The Center for Effective Philanthropy today released a new report based on a survey of 177 nonprofit social service providers.
According to the report, over 80 percent of the surveyed leaders report that they believe that they should demonstrate the effectiveness of their work by using performance measures.
However, only 32 percent believe that foundation funders have been helpful in assessing performance and 62 percent would like more help from foundations. The nonprofit leaders pointed to additional financial support for assessment, but also non-financial assistance.
The leaders would also like to see more consistency between foundations in the types of information they seek from their grantees.
This work requires investment and serious commitments. We should not expect each nonprofit to come up with indicators and measurement tools, nor should we encourage each foundation to develop and impose indicators on grantees. That way leads to confusion and the inability to compare and benchmark results across similar programs and organizations. After all, as the report documents, foundations only support, on average, 20 percent of the budget of grantees in the survey. Grantees have other constituents they must serve: clients, individual and government funders, and their communities. Each stakeholder cannot reasonably expect to have its own measures.
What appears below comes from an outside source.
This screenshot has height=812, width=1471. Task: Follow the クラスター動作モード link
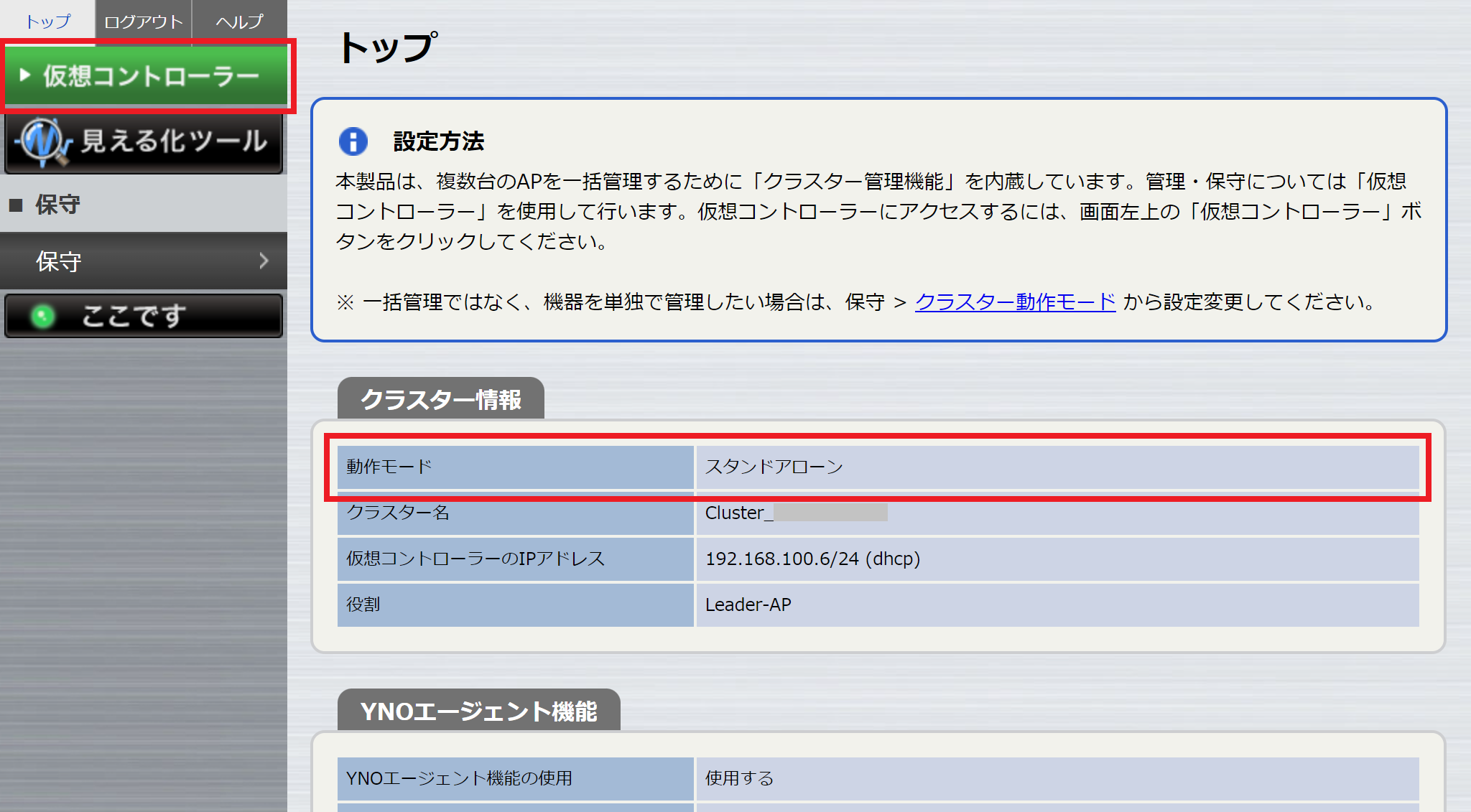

We have a great deal of evidence-based knowledge about what works in particular fields and how to improve performance. The problem is that this information is rarely found in one place and made available in standard formats for nonprofits to access and use—but we have begun that work. PerformWell, a product of the Urban Institute, Child Trends, and Social Solutions, is one example. It compiles evidence-based indicators and tested performance measurement tools in program areas of interest to nonprofits and makes them available—free—online, with periodic webinars and newsletters to help nonprofits use the tools. This is just the beginning of developing standard ways of measuring similar programs, and demand is strong.